EXERCISE OBJECTIVE => Exactly the lines below, starting with the one containing "Top [tab] (13, 2267)" and going on through the one containing "[button] (28, 71)", must be reproduced, both ends included, and no pictures with them.

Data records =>
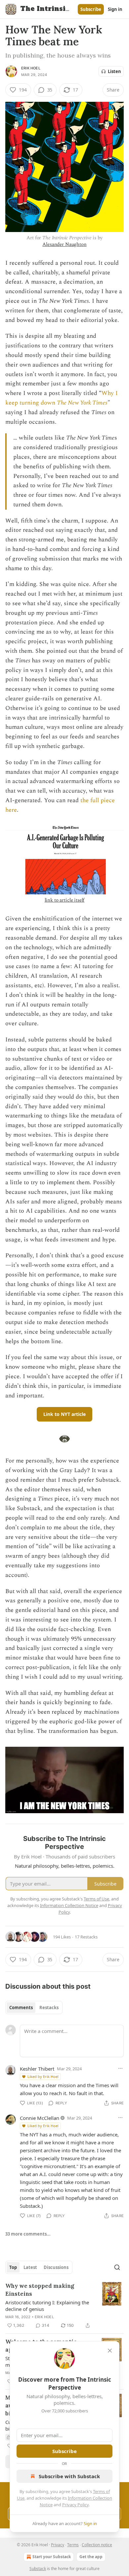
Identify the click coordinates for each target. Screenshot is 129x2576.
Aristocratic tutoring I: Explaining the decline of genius (47, 2305)
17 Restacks (86, 1937)
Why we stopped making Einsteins (39, 2289)
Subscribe (90, 9)
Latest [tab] (30, 2267)
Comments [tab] (21, 2007)
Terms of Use (96, 1899)
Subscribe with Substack (69, 2476)
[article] (64, 2305)
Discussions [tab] (56, 2267)
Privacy (57, 2545)
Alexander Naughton (64, 244)
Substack (37, 2568)
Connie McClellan (39, 2118)
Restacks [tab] (49, 2007)
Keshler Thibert (37, 2068)
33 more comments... (28, 2234)
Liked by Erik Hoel (43, 2076)
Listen (114, 71)
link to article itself (65, 900)
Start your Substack (51, 2556)
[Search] (117, 2267)
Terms (73, 2545)
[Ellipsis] (120, 2068)
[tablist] (34, 2007)
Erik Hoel (30, 68)
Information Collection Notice (69, 1905)
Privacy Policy (75, 2505)
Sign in (115, 9)
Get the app (91, 2556)
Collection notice (97, 2545)
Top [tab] (13, 2267)
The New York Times (82, 402)
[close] (110, 2350)
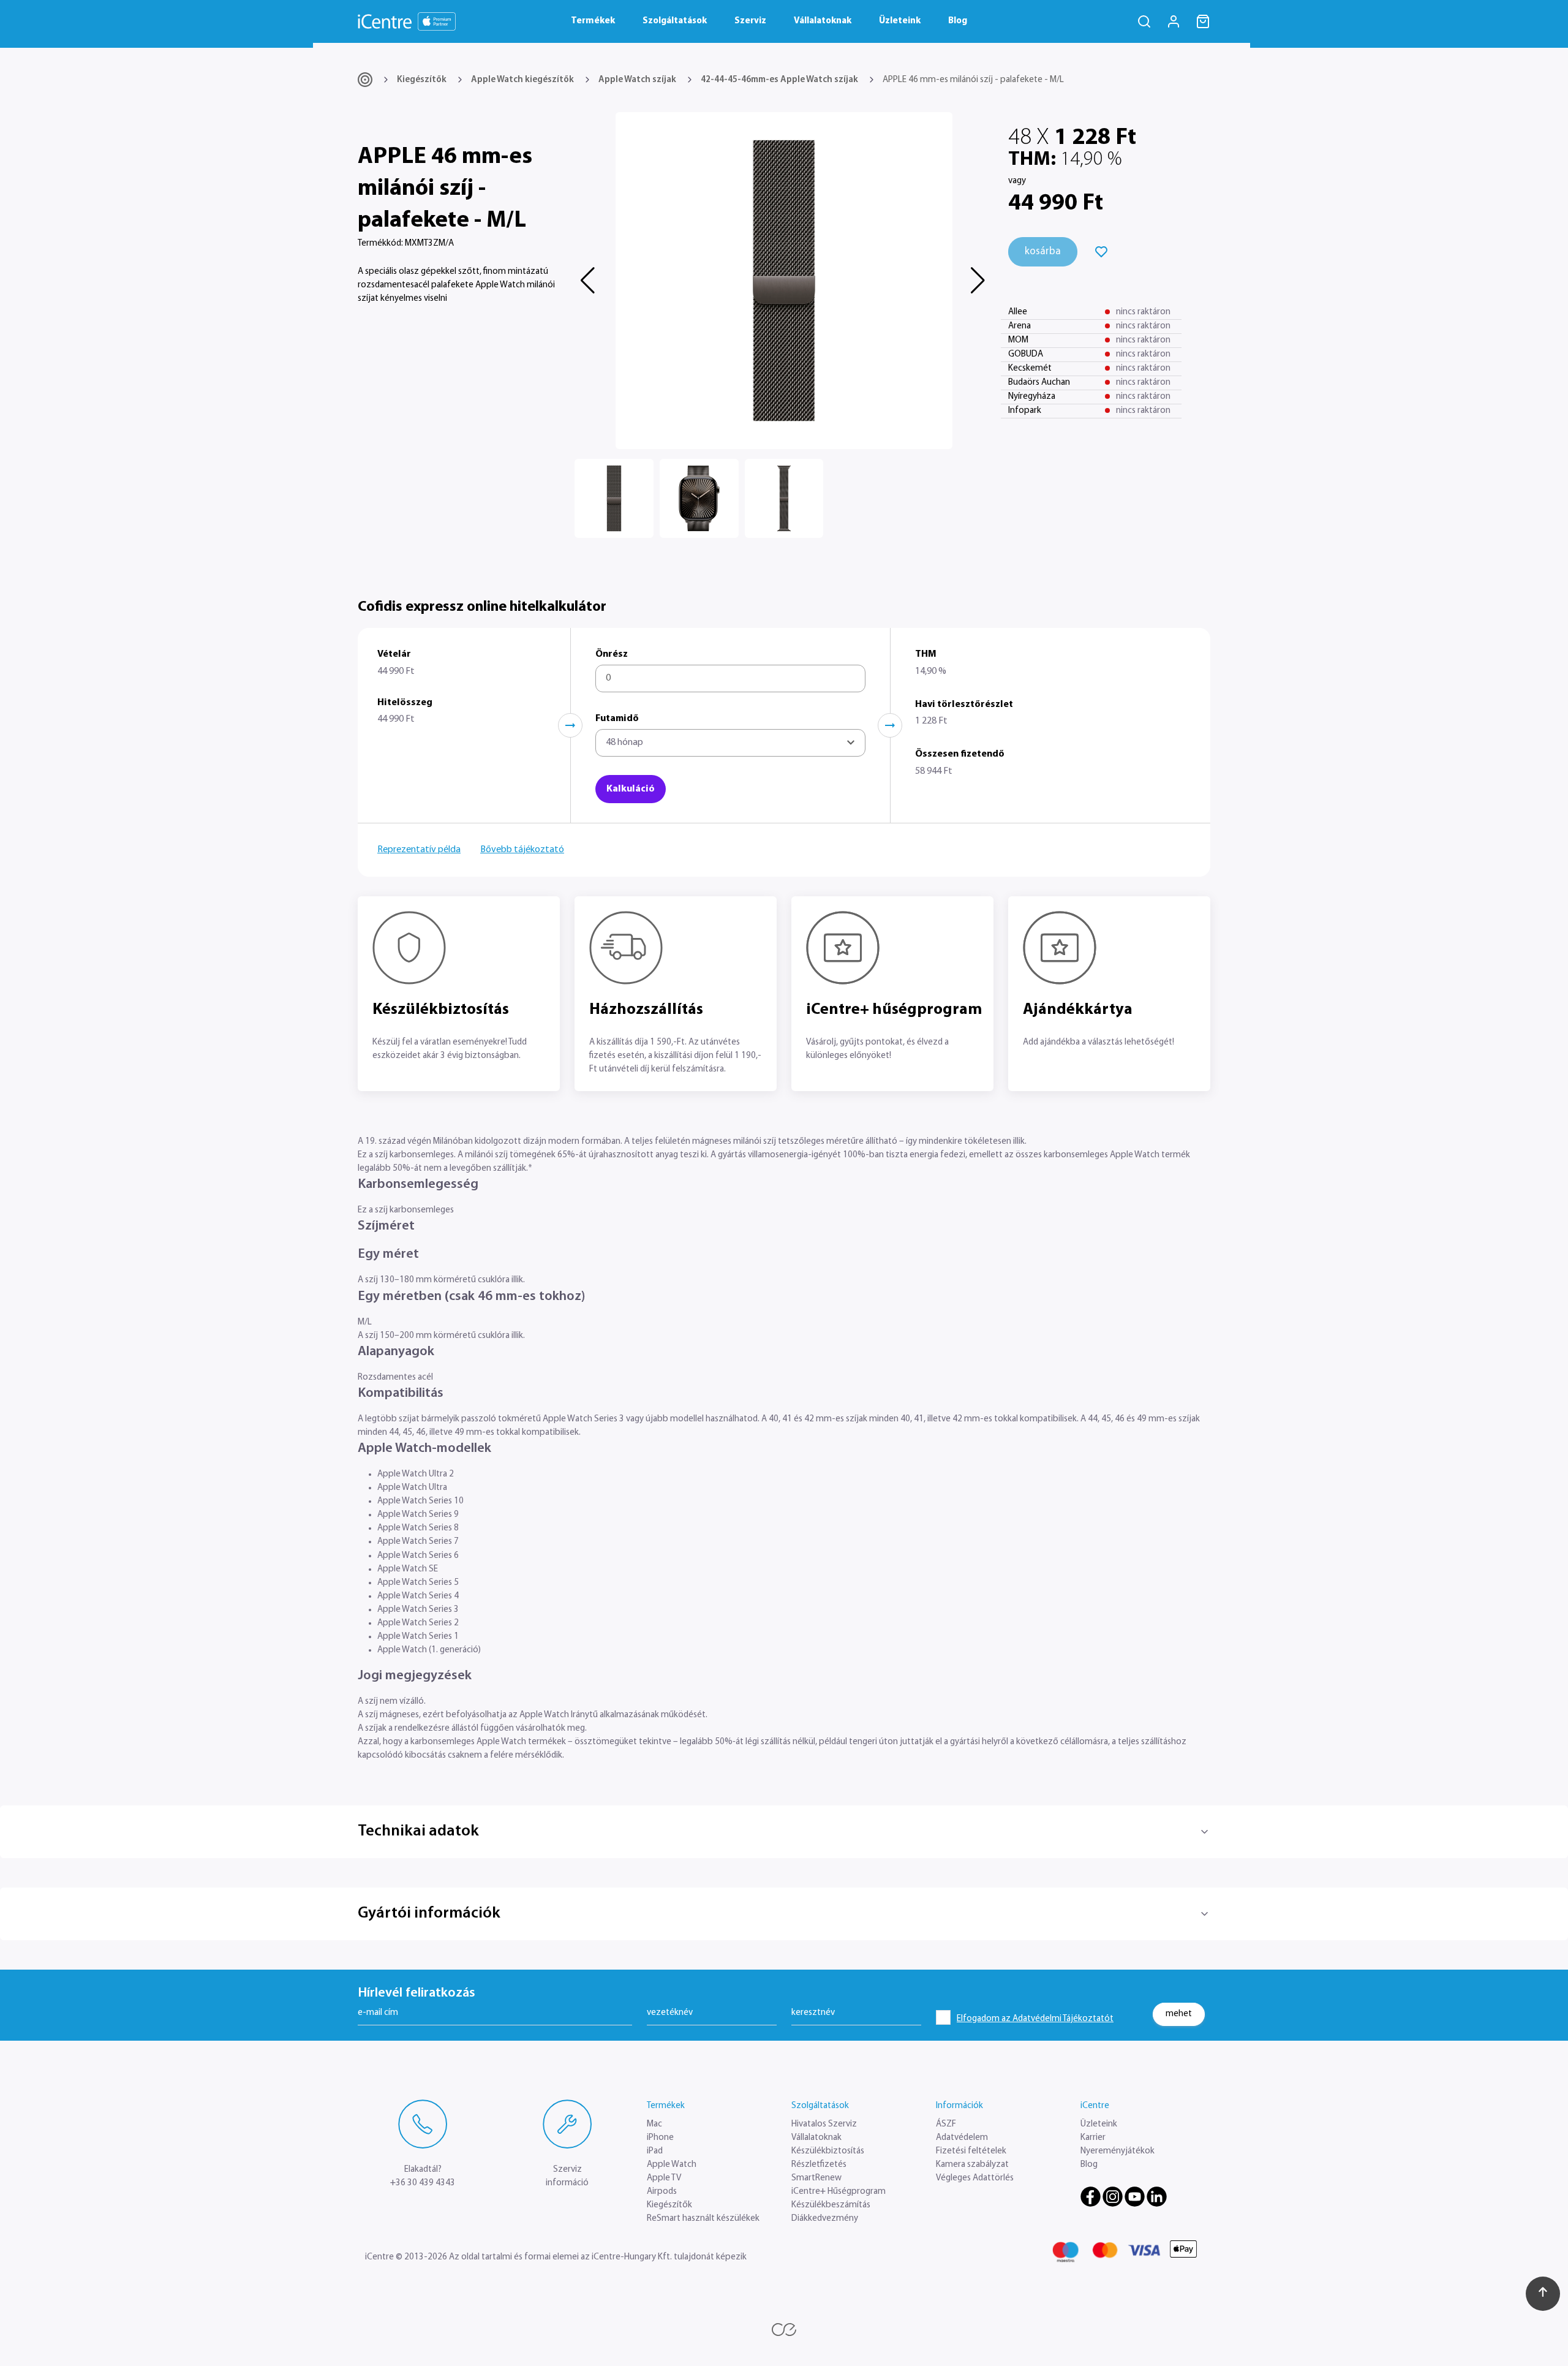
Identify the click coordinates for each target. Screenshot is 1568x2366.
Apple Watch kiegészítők (522, 80)
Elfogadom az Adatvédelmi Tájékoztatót (1035, 2019)
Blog (957, 21)
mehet (1179, 2013)
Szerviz (750, 21)
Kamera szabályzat (972, 2164)
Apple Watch (671, 2164)
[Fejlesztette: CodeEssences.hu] (784, 2330)
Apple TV (664, 2178)
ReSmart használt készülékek (703, 2218)
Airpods (662, 2191)
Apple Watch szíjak (637, 80)
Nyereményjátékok (1117, 2151)
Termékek (593, 21)
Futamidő (617, 719)
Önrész (611, 654)
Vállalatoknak (822, 21)
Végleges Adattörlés (975, 2178)
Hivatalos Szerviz (824, 2124)
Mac (654, 2124)
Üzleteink (900, 21)
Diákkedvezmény (824, 2218)
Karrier (1093, 2137)
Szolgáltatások (675, 21)
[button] (589, 280)
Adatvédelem (962, 2137)
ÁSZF (946, 2124)
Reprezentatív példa (419, 850)
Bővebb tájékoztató (522, 850)
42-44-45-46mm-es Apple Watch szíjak (779, 80)
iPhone (660, 2137)
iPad (655, 2151)
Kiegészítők (422, 80)
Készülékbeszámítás (830, 2205)
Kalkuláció (630, 789)
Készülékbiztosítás (827, 2151)
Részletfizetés (818, 2164)
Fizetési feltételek (971, 2151)
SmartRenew (816, 2178)
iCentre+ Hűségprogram (838, 2191)
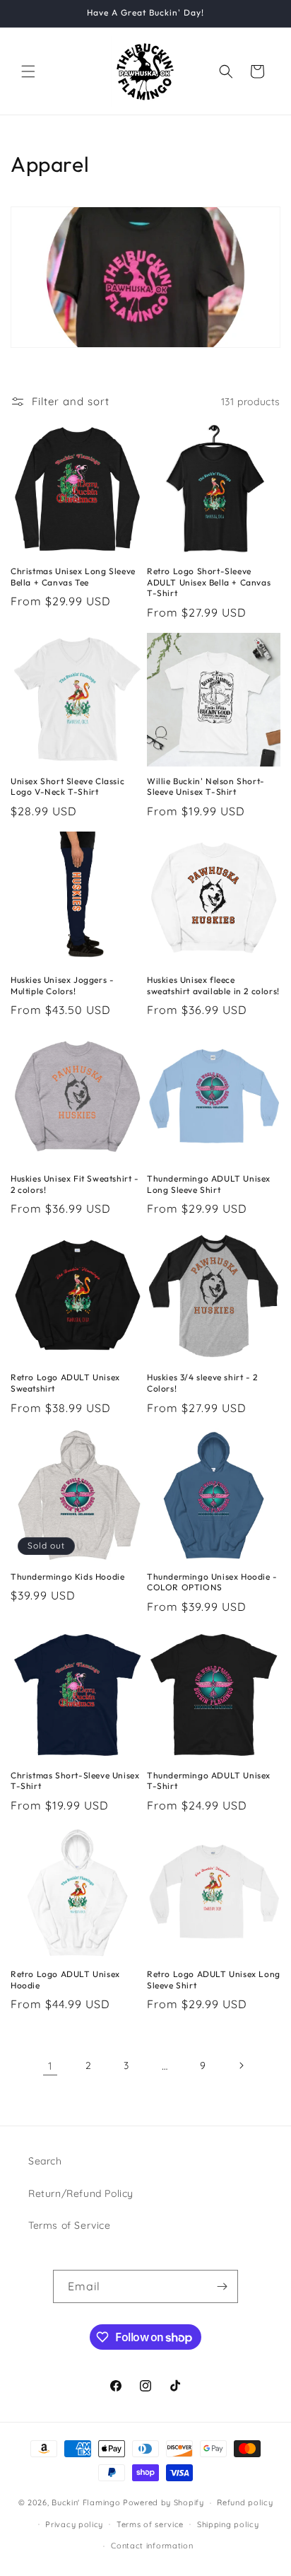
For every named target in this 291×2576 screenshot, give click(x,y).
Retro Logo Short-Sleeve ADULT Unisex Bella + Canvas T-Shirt (209, 582)
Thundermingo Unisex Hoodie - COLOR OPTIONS (212, 1582)
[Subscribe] (221, 2286)
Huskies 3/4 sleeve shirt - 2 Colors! (202, 1383)
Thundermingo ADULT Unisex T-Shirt (209, 1781)
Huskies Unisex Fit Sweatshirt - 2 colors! (75, 1184)
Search (45, 2161)
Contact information (152, 2546)
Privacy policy (74, 2524)
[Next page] (240, 2065)
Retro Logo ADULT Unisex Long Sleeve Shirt (213, 1980)
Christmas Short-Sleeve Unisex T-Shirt (75, 1781)
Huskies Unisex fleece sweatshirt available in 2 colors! (213, 985)
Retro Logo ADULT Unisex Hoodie (65, 1980)
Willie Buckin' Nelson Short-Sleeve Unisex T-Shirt (206, 787)
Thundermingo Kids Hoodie (67, 1576)
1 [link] (50, 2066)
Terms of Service (69, 2225)
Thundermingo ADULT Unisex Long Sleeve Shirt (209, 1184)
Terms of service (150, 2524)
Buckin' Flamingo (86, 2502)
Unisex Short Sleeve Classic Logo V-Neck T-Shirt (67, 787)
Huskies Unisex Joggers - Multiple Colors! (62, 985)
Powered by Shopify (163, 2502)
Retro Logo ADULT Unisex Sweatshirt (65, 1383)
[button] (28, 71)
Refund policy (245, 2502)
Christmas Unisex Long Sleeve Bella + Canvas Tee (73, 577)
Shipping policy (228, 2524)
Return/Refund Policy (80, 2193)
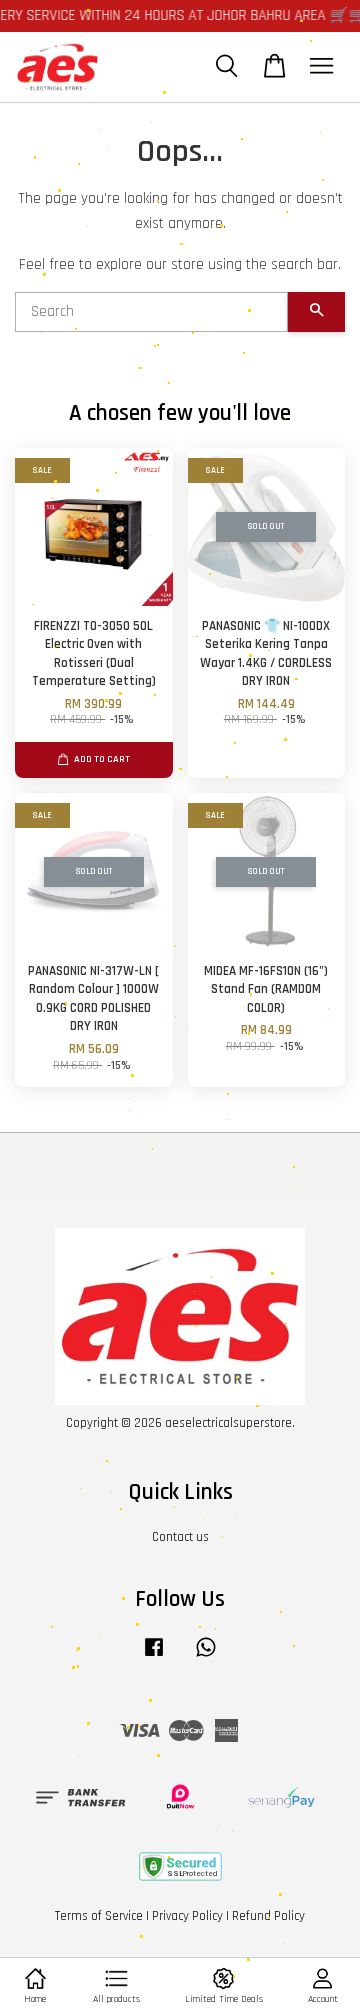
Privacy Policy (187, 1916)
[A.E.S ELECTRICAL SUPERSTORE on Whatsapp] (206, 1657)
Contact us (180, 1537)
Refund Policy (268, 1916)
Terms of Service (99, 1916)
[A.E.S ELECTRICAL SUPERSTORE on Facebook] (154, 1657)
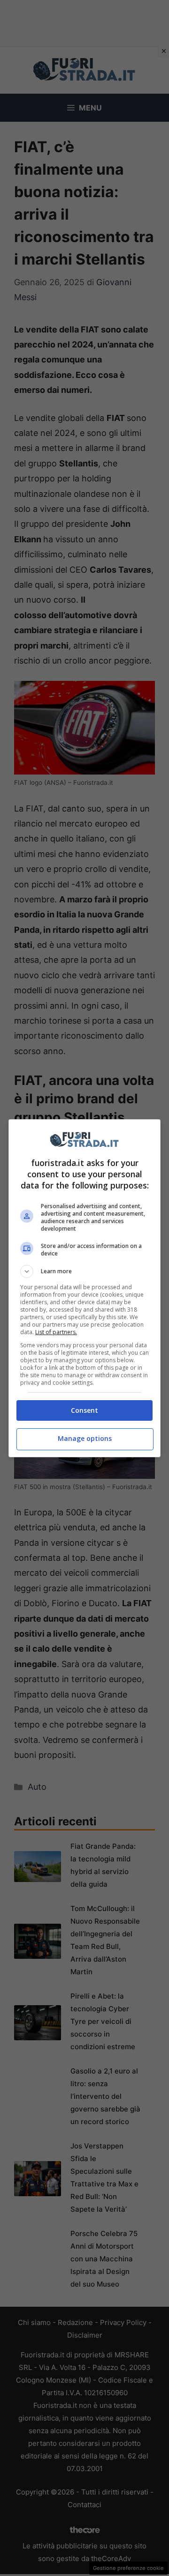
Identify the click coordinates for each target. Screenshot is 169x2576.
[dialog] (84, 1288)
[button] (84, 1271)
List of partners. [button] (56, 1332)
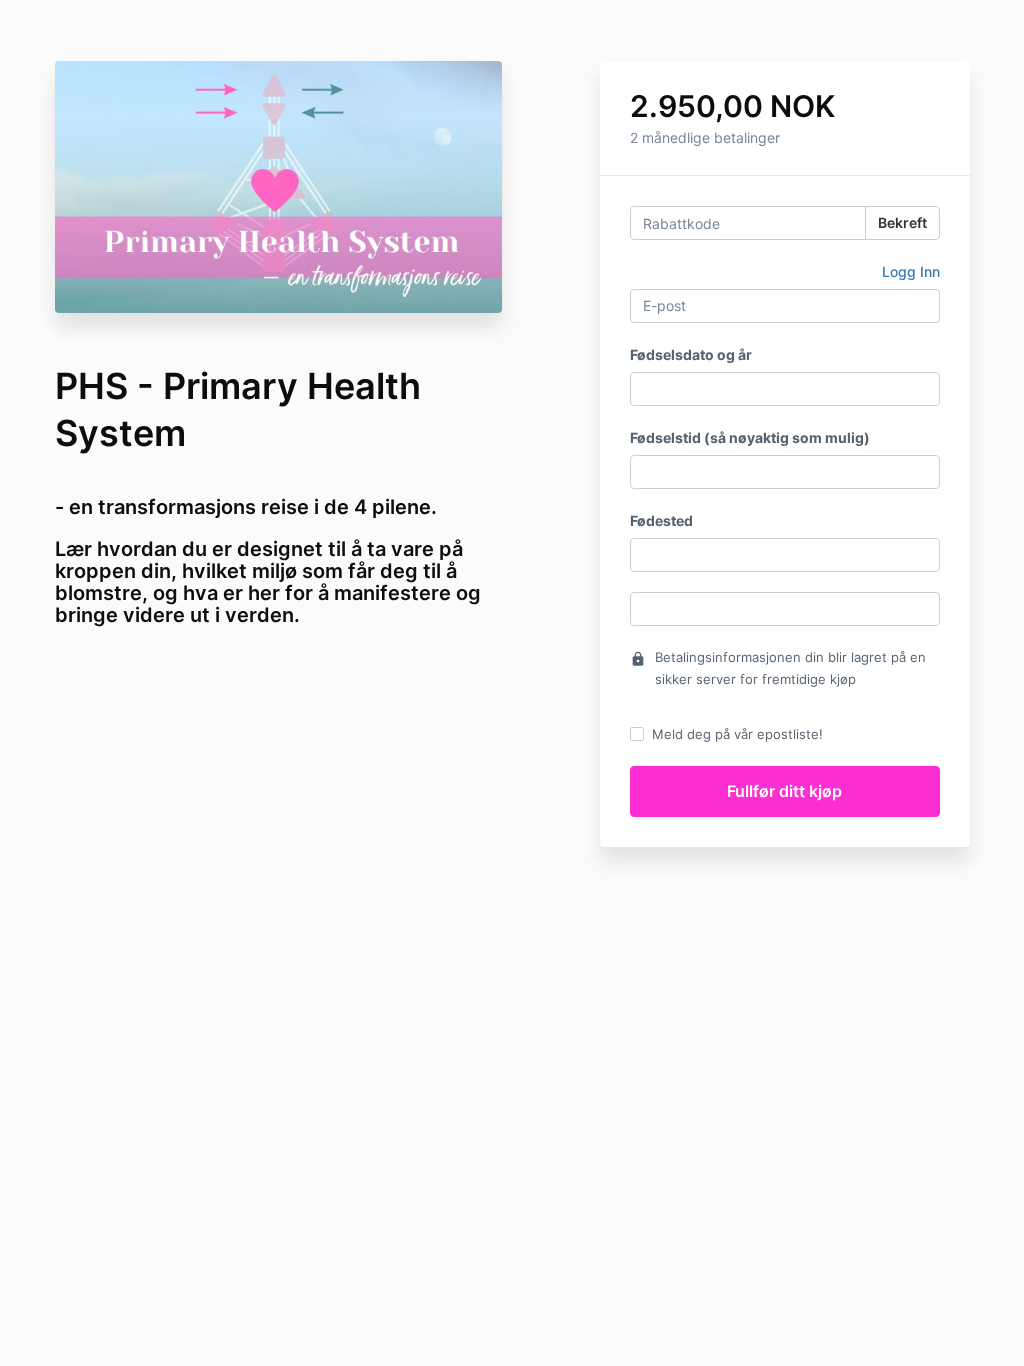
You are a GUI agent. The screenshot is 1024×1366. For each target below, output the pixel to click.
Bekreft (902, 222)
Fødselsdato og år (691, 354)
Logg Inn (911, 271)
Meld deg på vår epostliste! (737, 734)
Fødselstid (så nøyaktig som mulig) (750, 437)
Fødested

ANSWER FOR THE TASK =>
Top [tab] (13, 2267)
The New York Times (82, 402)
[close] (110, 2350)
Identify the click coordinates for each target. Screenshot is 1568x2366.
Apple Watch kiegészítők (522, 80)
Elfogadom az Adatvédelmi Tájékoztatót (1035, 2019)
Blog (957, 21)
mehet (1179, 2013)
Szerviz (750, 21)
Kamera szabályzat (972, 2164)
Apple Watch (671, 2164)
[Fejlesztette: CodeEssences.hu] (784, 2330)
Apple TV (664, 2178)
ReSmart használt készülékek (703, 2218)
Airpods (662, 2191)
Apple Watch szíjak (637, 80)
Nyereményjátékok (1117, 2151)
Termékek (593, 21)
Futamidő (617, 719)
Önrész (611, 654)
Vállalatoknak (822, 21)
Végleges Adattörlés (975, 2178)
Hivatalos Szerviz (824, 2124)
Mac (654, 2124)
Üzleteink (900, 21)
Diákkedvezmény (824, 2218)
Karrier (1093, 2137)
Szolgáltatások (675, 21)
[button] (589, 280)
Adatvédelem (962, 2137)
ÁSZF (946, 2124)
Reprezentatív példa (419, 850)
Bővebb tájékoztató (522, 850)
42-44-45-46mm-es Apple Watch szíjak (779, 80)
iPhone (660, 2137)
iPad (655, 2151)
Kiegészítők (422, 80)
Készülékbeszámítás (830, 2205)
Kalkuláció (630, 789)
Készülékbiztosítás (827, 2151)
Részletfizetés (818, 2164)
Fizetési feltételek (971, 2151)
SmartRenew (816, 2178)
iCentre+ Hűségprogram (838, 2191)
For every named target in this 291×2576 screenshot, give click(x,y).
Retro Logo Short-Sleeve ADULT Unisex Bella + Canvas T-Shirt (209, 582)
Thundermingo Unisex Hoodie - COLOR OPTIONS (212, 1582)
[Subscribe] (221, 2286)
Huskies 3/4 sleeve shirt - 2 Colors! (202, 1383)
Thundermingo ADULT Unisex T-Shirt (209, 1781)
Huskies Unisex Fit Sweatshirt - 2 colors! (75, 1184)
Search (45, 2161)
Contact information (152, 2546)
Privacy policy (74, 2524)
[Next page] (240, 2065)
Retro Logo ADULT Unisex Long Sleeve Shirt (213, 1980)
Christmas Short-Sleeve Unisex T-Shirt (75, 1781)
Huskies Unisex fleece sweatshirt available in 2 colors! (213, 985)
Retro Logo ADULT Unisex Hoodie (65, 1980)
Willie Buckin' Nelson Short-Sleeve Unisex T-Shirt (206, 787)
Thundermingo Kids Hoodie (67, 1576)
1 [link] (50, 2066)
Terms of Service (69, 2225)
Thundermingo ADULT Unisex Long Sleeve Shirt (209, 1184)
Terms of service (150, 2524)
Buckin' Flamingo (86, 2502)
Unisex Short Sleeve Classic Logo V-Neck T-Shirt (67, 787)
Huskies Unisex Joggers - Multiple Colors! (62, 985)
Powered by Shopify (163, 2502)
Retro Logo ADULT Unisex Sweatshirt (65, 1383)
[button] (28, 71)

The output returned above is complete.